** begin **

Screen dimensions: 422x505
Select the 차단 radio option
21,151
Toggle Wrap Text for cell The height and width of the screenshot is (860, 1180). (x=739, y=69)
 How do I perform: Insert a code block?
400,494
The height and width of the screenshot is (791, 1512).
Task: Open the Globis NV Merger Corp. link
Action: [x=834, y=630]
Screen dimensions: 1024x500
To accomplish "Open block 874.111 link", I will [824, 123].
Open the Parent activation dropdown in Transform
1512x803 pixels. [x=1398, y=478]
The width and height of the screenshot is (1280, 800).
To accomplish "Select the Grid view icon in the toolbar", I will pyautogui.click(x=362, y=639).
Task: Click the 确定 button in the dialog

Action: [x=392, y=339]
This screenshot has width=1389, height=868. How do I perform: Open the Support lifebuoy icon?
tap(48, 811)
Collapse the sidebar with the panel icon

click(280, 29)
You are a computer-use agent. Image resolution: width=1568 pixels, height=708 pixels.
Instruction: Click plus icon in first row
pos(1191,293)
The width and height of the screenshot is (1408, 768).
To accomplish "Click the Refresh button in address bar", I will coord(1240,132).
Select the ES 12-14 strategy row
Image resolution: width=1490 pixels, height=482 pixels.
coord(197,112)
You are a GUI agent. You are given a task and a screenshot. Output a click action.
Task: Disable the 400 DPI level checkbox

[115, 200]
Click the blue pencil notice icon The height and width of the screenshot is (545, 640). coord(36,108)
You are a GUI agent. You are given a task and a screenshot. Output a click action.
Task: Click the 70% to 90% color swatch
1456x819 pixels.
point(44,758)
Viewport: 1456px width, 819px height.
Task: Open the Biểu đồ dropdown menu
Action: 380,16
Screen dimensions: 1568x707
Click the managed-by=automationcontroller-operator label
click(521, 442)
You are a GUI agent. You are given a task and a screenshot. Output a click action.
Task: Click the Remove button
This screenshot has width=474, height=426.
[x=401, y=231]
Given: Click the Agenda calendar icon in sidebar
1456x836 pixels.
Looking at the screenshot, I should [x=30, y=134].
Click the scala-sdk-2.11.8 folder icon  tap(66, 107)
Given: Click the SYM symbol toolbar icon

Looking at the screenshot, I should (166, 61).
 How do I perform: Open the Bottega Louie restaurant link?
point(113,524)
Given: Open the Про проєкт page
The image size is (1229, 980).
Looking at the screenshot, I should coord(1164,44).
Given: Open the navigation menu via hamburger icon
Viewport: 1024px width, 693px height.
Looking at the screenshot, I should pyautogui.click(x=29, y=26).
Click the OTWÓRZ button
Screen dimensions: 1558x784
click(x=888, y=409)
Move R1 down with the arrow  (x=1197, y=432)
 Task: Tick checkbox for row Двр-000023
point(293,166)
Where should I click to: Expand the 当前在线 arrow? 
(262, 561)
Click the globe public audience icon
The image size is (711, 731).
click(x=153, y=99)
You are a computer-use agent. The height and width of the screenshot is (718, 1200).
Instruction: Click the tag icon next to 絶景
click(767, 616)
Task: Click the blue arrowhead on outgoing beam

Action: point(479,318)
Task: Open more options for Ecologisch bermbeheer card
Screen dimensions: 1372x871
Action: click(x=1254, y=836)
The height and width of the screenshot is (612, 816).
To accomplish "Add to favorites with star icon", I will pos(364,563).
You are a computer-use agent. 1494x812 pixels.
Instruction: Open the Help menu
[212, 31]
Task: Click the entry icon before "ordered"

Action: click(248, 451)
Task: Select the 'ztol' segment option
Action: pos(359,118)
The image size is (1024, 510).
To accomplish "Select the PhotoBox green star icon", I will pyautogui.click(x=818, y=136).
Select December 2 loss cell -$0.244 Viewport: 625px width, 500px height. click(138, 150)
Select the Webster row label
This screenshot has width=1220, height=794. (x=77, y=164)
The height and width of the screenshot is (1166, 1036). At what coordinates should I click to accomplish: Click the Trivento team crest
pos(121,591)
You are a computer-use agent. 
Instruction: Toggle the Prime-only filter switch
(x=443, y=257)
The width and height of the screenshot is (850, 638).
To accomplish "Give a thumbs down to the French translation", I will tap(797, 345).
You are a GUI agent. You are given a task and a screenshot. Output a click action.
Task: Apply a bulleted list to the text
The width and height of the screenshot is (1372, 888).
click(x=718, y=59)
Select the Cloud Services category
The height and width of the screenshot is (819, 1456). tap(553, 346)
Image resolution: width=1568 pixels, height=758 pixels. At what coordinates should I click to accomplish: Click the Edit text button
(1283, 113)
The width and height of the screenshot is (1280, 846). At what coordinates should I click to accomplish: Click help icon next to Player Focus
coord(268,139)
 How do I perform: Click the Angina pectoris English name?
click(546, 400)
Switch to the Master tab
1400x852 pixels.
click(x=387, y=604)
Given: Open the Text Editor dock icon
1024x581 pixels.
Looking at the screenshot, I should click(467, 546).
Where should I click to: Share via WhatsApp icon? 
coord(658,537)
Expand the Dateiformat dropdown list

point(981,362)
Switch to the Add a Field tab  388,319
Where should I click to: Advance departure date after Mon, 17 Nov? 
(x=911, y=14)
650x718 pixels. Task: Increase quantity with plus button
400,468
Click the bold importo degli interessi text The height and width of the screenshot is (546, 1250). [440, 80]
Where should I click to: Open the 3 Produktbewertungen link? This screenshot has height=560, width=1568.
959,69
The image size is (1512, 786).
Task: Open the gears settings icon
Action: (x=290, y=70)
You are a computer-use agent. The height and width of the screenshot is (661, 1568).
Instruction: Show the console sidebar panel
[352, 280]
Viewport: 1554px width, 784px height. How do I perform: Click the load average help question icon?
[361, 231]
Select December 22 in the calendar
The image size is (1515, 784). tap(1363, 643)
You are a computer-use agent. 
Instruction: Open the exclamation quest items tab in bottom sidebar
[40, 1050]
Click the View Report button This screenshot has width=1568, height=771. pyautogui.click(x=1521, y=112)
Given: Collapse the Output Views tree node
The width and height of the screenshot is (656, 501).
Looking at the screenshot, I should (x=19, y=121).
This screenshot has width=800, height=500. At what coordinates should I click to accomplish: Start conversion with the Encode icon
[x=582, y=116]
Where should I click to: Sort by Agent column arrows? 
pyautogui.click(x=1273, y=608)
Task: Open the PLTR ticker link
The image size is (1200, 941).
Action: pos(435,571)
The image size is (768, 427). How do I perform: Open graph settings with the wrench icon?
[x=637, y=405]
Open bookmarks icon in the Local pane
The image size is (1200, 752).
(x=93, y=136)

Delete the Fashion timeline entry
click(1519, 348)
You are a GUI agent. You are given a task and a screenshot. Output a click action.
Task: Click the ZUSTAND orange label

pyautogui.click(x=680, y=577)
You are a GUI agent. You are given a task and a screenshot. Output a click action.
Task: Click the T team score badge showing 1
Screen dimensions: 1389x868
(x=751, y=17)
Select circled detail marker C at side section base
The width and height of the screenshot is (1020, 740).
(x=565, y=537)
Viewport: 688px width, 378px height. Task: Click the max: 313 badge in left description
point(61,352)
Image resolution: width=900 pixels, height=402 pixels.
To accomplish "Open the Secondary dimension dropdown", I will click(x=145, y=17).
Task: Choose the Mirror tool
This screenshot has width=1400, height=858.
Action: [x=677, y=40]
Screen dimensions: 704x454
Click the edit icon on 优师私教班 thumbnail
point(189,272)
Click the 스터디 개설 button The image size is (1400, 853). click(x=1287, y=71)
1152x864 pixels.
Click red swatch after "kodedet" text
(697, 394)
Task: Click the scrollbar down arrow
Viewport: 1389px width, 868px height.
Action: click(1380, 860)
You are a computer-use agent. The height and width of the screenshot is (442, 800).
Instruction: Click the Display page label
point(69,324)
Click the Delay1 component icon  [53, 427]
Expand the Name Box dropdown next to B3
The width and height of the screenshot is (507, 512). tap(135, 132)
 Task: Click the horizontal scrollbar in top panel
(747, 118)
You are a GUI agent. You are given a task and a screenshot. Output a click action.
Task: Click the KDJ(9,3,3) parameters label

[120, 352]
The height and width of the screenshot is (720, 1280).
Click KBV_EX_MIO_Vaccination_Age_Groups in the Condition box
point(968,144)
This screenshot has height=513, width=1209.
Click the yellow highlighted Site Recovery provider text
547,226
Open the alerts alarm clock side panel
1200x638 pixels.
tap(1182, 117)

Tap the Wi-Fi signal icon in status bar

** end **

** DO THIS **
Lay out the items as a JSON list of strings, one string per line, with blank lines left out. Begin at the line that contains "Click the blue pencil" and stop after the line that contains "Action: pos(359,118)".

** EXERCISE OUTPUT **
[
  "Click the blue pencil notice icon The height and width of the screenshot is (545, 640). coord(36,108)",
  "You are a GUI agent. You are given a task and a screenshot. Output a click action.",
  "Task: Click the 70% to 90% color swatch",
  "1456x819 pixels.",
  "point(44,758)",
  "Viewport: 1456px width, 819px height.",
  "Task: Open the Biểu đồ dropdown menu",
  "Action: 380,16",
  "Screen dimensions: 1568x707",
  "Click the managed-by=automationcontroller-operator label",
  "click(521, 442)",
  "You are a GUI agent. You are given a task and a screenshot. Output a click action.",
  "Task: Click the Remove button",
  "This screenshot has width=474, height=426.",
  "[x=401, y=231]",
  "Given: Click the Agenda calendar icon in sidebar",
  "1456x836 pixels.",
  "Looking at the screenshot, I should [x=30, y=134].",
  "Click the scala-sdk-2.11.8 folder icon  tap(66, 107)",
  "Given: Click the SYM symbol toolbar icon",
  "Looking at the screenshot, I should (166, 61).",
  " How do I perform: Open the Bottega Louie restaurant link?",
  "point(113,524)",
  "Given: Open the Про проєкт page",
  "The image size is (1229, 980).",
  "Looking at the screenshot, I should coord(1164,44).",
  "Given: Open the navigation menu via hamburger icon",
  "Viewport: 1024px width, 693px height.",
  "Looking at the screenshot, I should pyautogui.click(x=29, y=26).",
  "Click the OTWÓRZ button",
  "Screen dimensions: 1558x784",
  "click(x=888, y=409)",
  "Move R1 down with the arrow  (x=1197, y=432)",
  " Task: Tick checkbox for row Двр-000023",
  "point(293,166)",
  "Where should I click to: Expand the 当前在线 arrow? ",
  "(262, 561)",
  "Click the globe public audience icon",
  "The image size is (711, 731).",
  "click(x=153, y=99)",
  "You are a computer-use agent. The height and width of the screenshot is (718, 1200).",
  "Instruction: Click the tag icon next to 絶景",
  "click(767, 616)",
  "Task: Click the blue arrowhead on outgoing beam",
  "Action: point(479,318)",
  "Task: Open more options for Ecologisch bermbeheer card",
  "Screen dimensions: 1372x871",
  "Action: click(x=1254, y=836)",
  "The height and width of the screenshot is (612, 816).",
  "To accomplish \"Add to favorites with star icon\", I will pos(364,563).",
  "You are a computer-use agent. 1494x812 pixels.",
  "Instruction: Open the Help menu",
  "[212, 31]",
  "Task: Click the entry icon before \"ordered\"",
  "Action: click(248, 451)",
  "Task: Select the 'ztol' segment option",
  "Action: pos(359,118)"
]